* **The task**
Please turn the paragraph of the drone delivery article below that begins "This is already a reality in Iceland" into a short bulleted list that keeps its main facts.

Last updated: Mon 30 Sep 2019, 11:44 PM

Imagine you are lounging in your living room on a quiet Saturday afternoon. You suddenly feel like having a pizza. You whip out your phone, tap open an app and order one. The doorbell rings. When you open the door, a box of pizza is waiting for you. Except that the pizza delivery guy is missing. Instead an unpretentious drone is holding your package. 
This is already a reality in Iceland. Well, kind off. So long as you have sought your Icelandic neighbour's nod to allow drones to fly overhead, you can pick drone delivery for your online purchases. In Australia, Google's parent company Alphabet has secured permission from the local regulator to flag off its drone service. By 2021, Uber drones could drop off your lunch without any fuss. Soon your online orders could be ferried by drones. China's ecommerce giant Alibaba is delivering goods using drones along fixed delivery routes in Shanghai Jinshan Industrial Park.
While regulators have been previously hesitant about permitting drones to fly out of sight, some drone delivery services are now making short detours along fixed routes and beyond the sight of operators. The regulators are trying to strike a balance. Too many rules will kill a nascent industry, while too few will amount to recklessness. In UAE, hobbyists are allowed to fly their aerial toys within sight and in green zones so long as they are not carrying your lunch and are registered. Commercial drone operators that carry packages or take pictures have their own set of rules to abide by.

* **Data lines**
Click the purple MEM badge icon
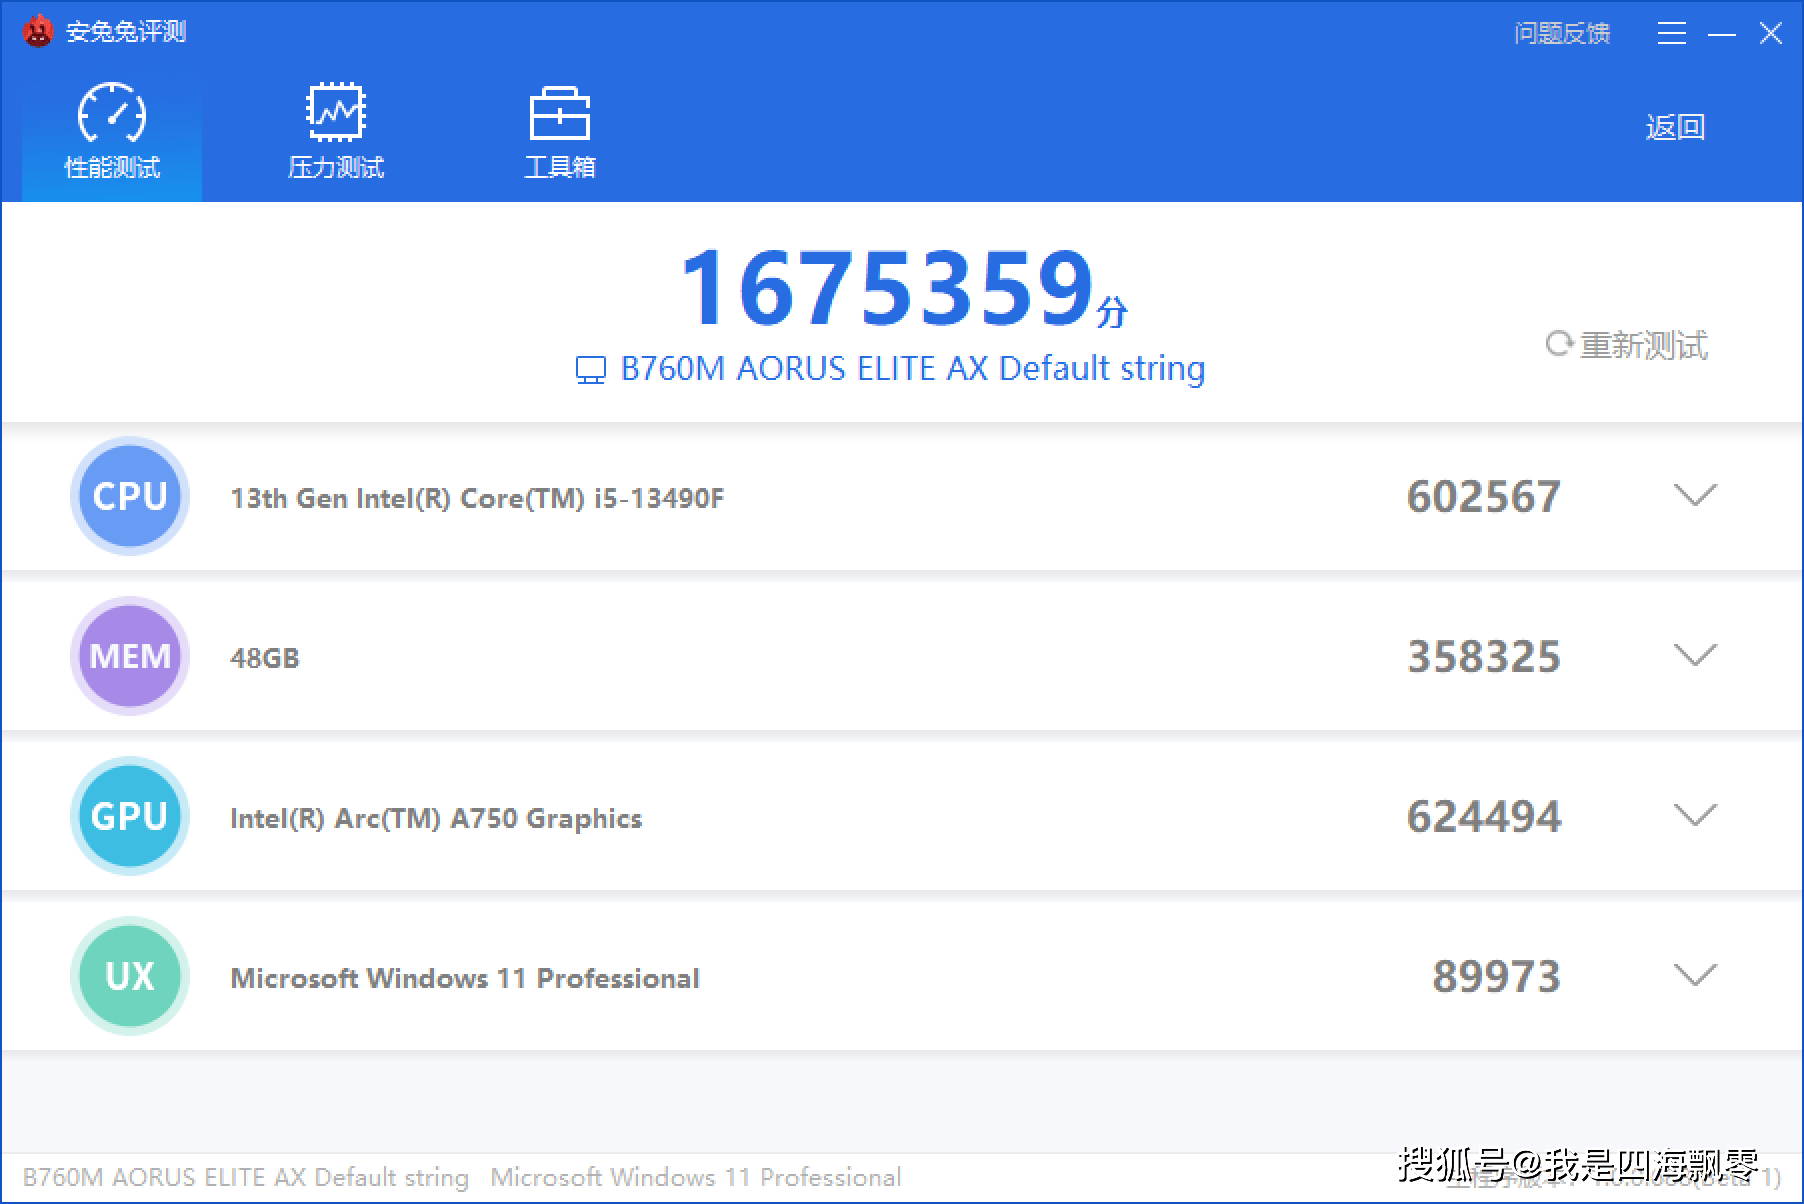Image resolution: width=1804 pixels, height=1204 pixels. pos(130,656)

* **Answer to this exercise**
- Iceland: Drone delivery is available for online purchases once your Icelandic neighbor agrees to let drones fly overhead.
- Australia: Alphabet, Google's parent company, has permission from the local regulator to launch its drone service.
- Uber: By 2021, Uber drones could deliver lunch.
- China: Alibaba delivers goods by drone along fixed routes in Shanghai Jinshan Industrial Park.
- Online orders could soon be carried by drones.